The cloud is a handle. It's not retrieval; it's a signal that retrieval is worth trying. When the user asks about something, the model can scan the cloud for a hit — if pipewire is in the cloud and the user is asking about audio config, the model knows there's relevant memory and can call the recall tool with confidence. If nothing in the cloud is close, the model can skip retrieval and save the round-trip.
This is the cheapest possible "do you have anything on X?" check. A few hundred lowercase tokens, alphabetized, deterministic. Prompt-cache friendly because it's byte-stable when nothing changes.
The cloud is also where keyword normalization pays off. Every trajectory gets keywords from a stage-3 LLM call, and the labeler is told to prefer existing keywords from the project's cloud over inventing new ones. New keywords go through a similarity check against the existing cloud — if it's within 0.9 cosine of an existing canonical form, it auto-merges. This keeps the cloud from drifting into pipewire, PipeWire, pipewire-1.0, pipe-wire, etc.
The other sections are use-case specific:
- Recent Activity is just the most recent N trajectory summaries — a "what were we working on?" dashboard.
- Key Decisions / Gotchas ranks EDUs tagged
decisionorgotchabykeyword_frequency × recency_weight. Topics that recur across many trajectories are likely load-bearing; topics from last week are more relevant than topics from last quarter. - Preferences is just the EDUs the system saw the user state explicitly — "casual, not corporate", "process management one step at a time", and so on.
You could imagine other sections for other use cases: an open-questions list, an active-task tracker, a list of files the user has been editing.
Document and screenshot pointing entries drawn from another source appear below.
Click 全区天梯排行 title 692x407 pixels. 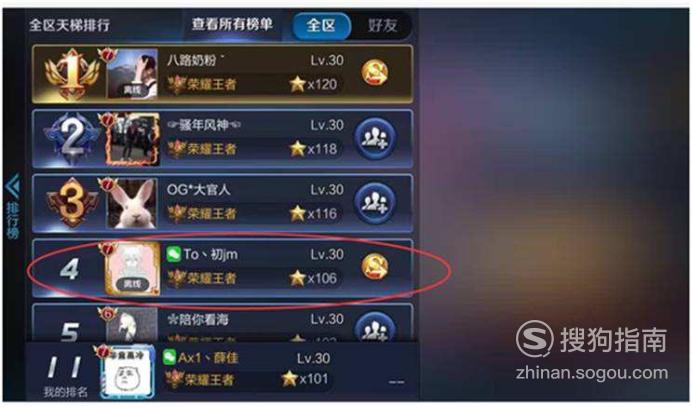coord(70,25)
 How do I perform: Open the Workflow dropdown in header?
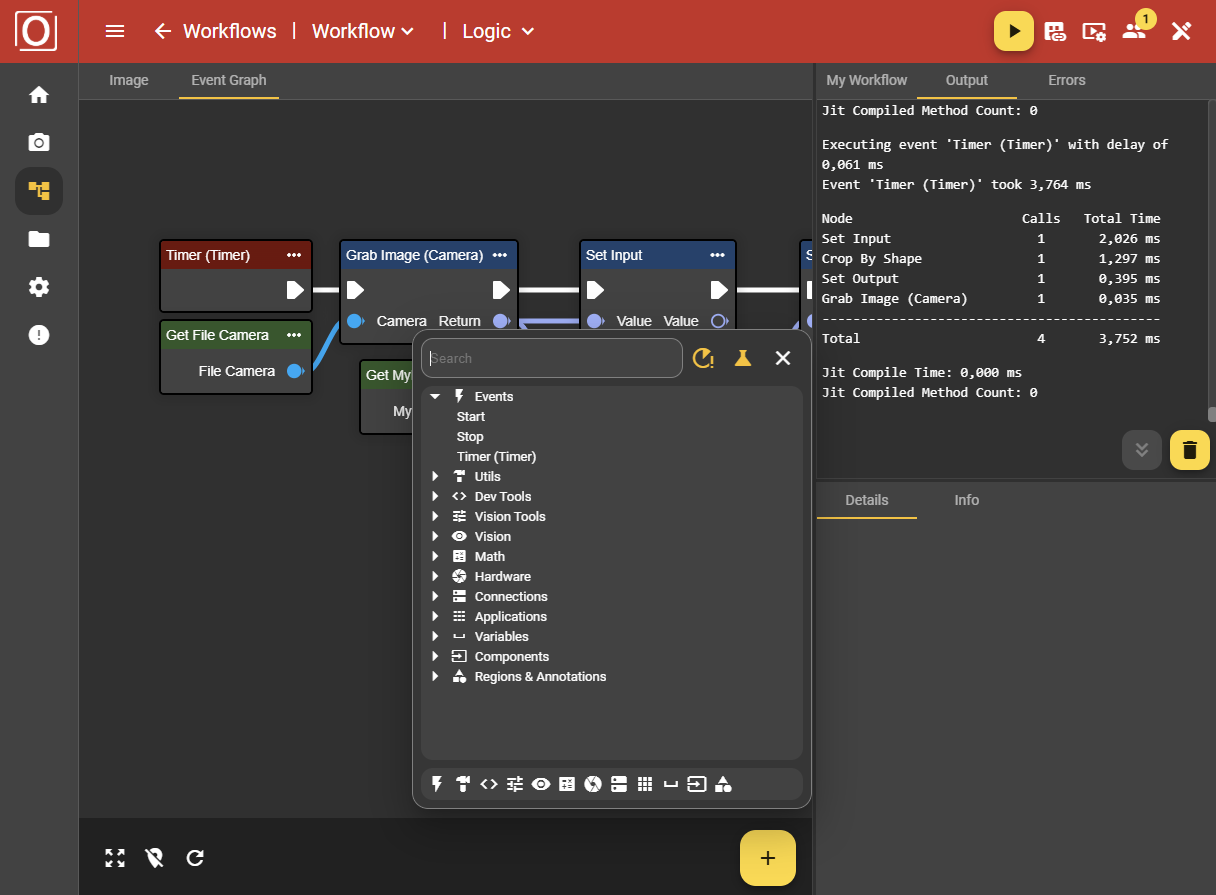point(362,31)
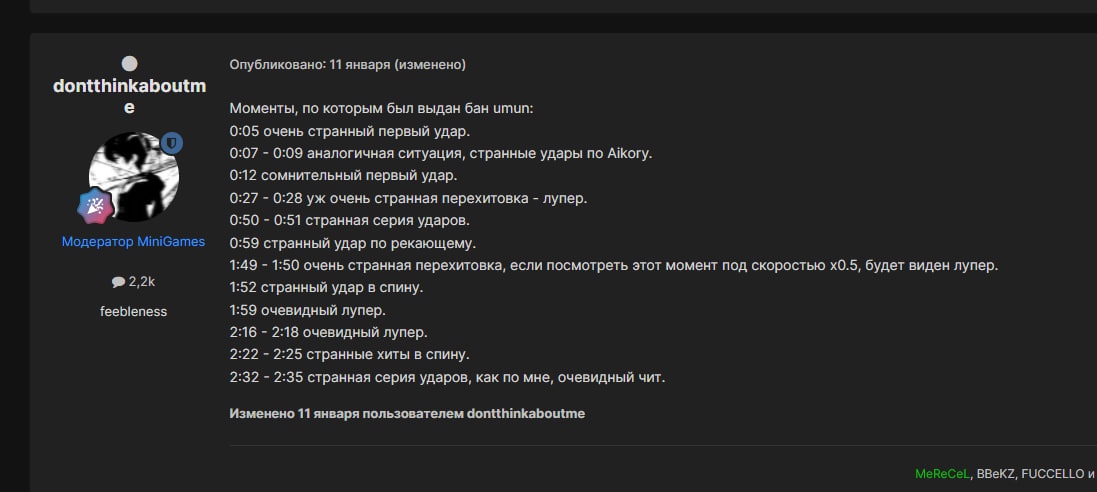Viewport: 1097px width, 492px height.
Task: Click the Моменты, по которым был выдан бан heading line
Action: coord(381,108)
The pattern stays the same: cheap, deterministic, cache-friendly, and small enough to inject every session without taxing the context window.
The shape that emerges
Stack the layers and you get a clean separation of concerns:
| Layer | What it does | Why it's there |
| EDU extraction | Decompose conversations into atomic facts | EMem: 97% token reduction, beats full-context |
| Trajectory segmentation | Group co-topic EDUs via binary classifier | Preserve surrounding context at retrieval time |
| Vector store + recency | Coarse top-N retrieval, mild recency bias | Cheap candidate generation; recent facts win ties |
| LLM filter (subagent) | Prune candidates to the genuinely relevant | EMem: single largest accuracy gain, isolates context |
| Index (keyword cloud) | Orient the model at session start | Cheap signal that retrieval is available and worth trying |
None of the layers is exotic. Each one comes out of a paper finding or an observed failure mode. The interesting thing isn't any single layer — it's that they compose into a system with two distinct modes: a small always-on index (hundreds of tokens, injected at session start) and a deep retrieval path (invoked on demand, isolated in a subagent so the wall of candidate text never touches the main context).
If you take one thing from all this: the win in agent memory isn't the storage, it's the decomposition. EDUs make everything downstream cheap. Trajectories make EDUs interpretable. The keyword cloud makes the whole system visible to the model so it knows when to ask. Get those three right and the rest is plumbing.
claude-memory is open-source. It's not in the main Claude plugin marketplace yet — install it from the personal marketplace:
claude plugin marketplace add DuaneNielsen/claude-memory
claude plugin install claude-memory@duane-claude-plugins
Source, papers, and architecture notes are at github.com/DuaneNielsen/claude-memory.